Le 2e vice-président de la Commission Électorale Nationale Indépendante (CENI), Didi Manara Linga, accompagné de Roger Bimwala, membre de la plénière et des experts de l’institution, a pris une part active, à la Journée de réflexion autour des réformes électorales, au Centre d’accueil Monseigneur Shaumba à la Gombe, organisée par la Commission Justice, Paix et Sauvegarde de la Création de l’Église du Christ au Congo (ECC).
Cette rencontre avait pour objectif d’analyser les réformes électorales et de proposer des améliorations à la loi électorale pour les prochains scrutins.

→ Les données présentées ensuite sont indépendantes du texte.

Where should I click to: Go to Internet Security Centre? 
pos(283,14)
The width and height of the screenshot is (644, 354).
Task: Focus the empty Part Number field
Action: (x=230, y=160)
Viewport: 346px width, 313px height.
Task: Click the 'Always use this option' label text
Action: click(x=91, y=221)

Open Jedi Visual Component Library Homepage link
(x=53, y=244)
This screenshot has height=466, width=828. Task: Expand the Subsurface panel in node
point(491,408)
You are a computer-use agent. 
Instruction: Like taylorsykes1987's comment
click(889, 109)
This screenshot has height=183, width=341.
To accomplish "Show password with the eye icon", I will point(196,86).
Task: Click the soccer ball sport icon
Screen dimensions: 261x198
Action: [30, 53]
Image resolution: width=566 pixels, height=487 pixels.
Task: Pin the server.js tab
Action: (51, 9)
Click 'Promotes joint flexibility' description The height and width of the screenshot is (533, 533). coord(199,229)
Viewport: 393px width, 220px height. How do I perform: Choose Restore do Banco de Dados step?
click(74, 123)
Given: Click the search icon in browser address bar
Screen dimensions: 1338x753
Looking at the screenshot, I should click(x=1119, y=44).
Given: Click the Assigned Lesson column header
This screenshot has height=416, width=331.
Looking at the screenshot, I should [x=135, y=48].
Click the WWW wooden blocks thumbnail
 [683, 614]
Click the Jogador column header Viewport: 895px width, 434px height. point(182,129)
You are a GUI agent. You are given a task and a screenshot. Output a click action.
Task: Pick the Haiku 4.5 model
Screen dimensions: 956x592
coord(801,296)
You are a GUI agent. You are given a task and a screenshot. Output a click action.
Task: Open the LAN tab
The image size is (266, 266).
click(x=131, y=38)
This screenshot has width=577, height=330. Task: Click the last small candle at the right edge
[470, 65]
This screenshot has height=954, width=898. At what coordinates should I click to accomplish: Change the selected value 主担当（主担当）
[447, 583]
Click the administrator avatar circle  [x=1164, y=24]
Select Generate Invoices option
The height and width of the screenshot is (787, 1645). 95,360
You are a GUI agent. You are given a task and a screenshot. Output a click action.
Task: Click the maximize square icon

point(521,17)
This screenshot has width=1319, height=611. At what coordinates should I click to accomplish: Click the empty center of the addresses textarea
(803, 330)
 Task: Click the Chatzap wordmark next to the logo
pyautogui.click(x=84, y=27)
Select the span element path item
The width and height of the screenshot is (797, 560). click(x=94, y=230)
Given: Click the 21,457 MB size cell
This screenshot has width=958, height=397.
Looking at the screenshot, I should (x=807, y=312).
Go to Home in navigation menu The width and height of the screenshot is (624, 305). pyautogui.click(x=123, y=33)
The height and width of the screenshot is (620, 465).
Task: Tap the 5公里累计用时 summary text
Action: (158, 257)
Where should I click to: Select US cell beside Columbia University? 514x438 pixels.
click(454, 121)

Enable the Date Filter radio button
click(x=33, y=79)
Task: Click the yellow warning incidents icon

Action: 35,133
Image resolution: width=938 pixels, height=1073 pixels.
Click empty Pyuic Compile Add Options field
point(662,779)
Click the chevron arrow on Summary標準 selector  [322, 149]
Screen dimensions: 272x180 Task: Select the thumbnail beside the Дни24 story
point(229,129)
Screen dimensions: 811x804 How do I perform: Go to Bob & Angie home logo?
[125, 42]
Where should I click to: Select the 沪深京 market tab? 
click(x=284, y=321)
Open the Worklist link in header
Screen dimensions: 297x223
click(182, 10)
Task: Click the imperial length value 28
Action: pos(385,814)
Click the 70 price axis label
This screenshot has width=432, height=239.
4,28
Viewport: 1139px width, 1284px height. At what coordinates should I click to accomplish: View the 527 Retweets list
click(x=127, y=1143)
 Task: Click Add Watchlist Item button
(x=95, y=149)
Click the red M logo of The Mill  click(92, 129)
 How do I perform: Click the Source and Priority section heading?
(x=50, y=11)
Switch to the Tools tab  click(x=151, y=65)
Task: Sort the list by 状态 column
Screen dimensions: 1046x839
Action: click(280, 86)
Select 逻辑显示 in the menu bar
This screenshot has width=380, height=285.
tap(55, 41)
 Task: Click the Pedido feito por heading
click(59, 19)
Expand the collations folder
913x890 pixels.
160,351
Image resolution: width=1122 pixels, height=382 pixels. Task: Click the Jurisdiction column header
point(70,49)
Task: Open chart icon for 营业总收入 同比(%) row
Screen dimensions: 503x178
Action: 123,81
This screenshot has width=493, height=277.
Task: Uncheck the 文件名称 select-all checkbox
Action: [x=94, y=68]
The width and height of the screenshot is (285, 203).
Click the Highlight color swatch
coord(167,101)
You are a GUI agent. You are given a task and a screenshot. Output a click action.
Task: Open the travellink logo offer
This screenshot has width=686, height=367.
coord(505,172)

Députés, sénateurs et membres de la société civile y ont participé.
Les interventions ont porté sur l’analyse des enjeux sociopolitiques et sécuritaires liés à la mise en œuvre du processus électoral de 2028, l’exposé sur la proposition de loi du sénateur Norbert Basengezi et la présentation des dix propositions prioritaires de la société civile.

Intervenant au nom du Président Denis KADIMA empêché, Didi Manara Linga a salué l’initiative de l’église précisant que la CENI reste ouverte à tout échange lié aux élections.
« Nous avons abordé tous les points essentiels sur le processus électoral et principalement les réformes sur la loi électorale en vue de corriger les faiblesses et renforcer les acquis constatés lors de 4 derniers cycles. A ce sujet, nous sommes en train de converger dans le même sens et chemin faisant, nous croyons que la République pourra cette fois-ci avoir une loi électorale consensuelle », a-t-il déclaré.
Didi Manara a tenu à établir la différence entre la Feuille de route et le valendrier électoral.
« Il existe une différence claire entre la Feuille de route et le Calendrier électoral. La Feuille de route ressemble à une boussole qui indique la bonne direction. Depuis le 4 avril 2025, nous l’avons publiée et la vision demeure la même pour l’organisation des élections, malgré certains délais dépassés. Nous croyons que si le gouvernement fait sa part, la CENI s’acquittera aussi de son devoir en respectant le délai prescrit », a-t-il souligné.
Une session interactive a permis un échange direct entre les panelistes et l’assistance, qui a soulevé des préoccupations concrètes. Plusieurs recommandations ont été formulées afin d’améliorer la loi électorale en vigueur, dans le but de promouvoir l’inclusivité et la transparence lors des prochains cycles électoraux.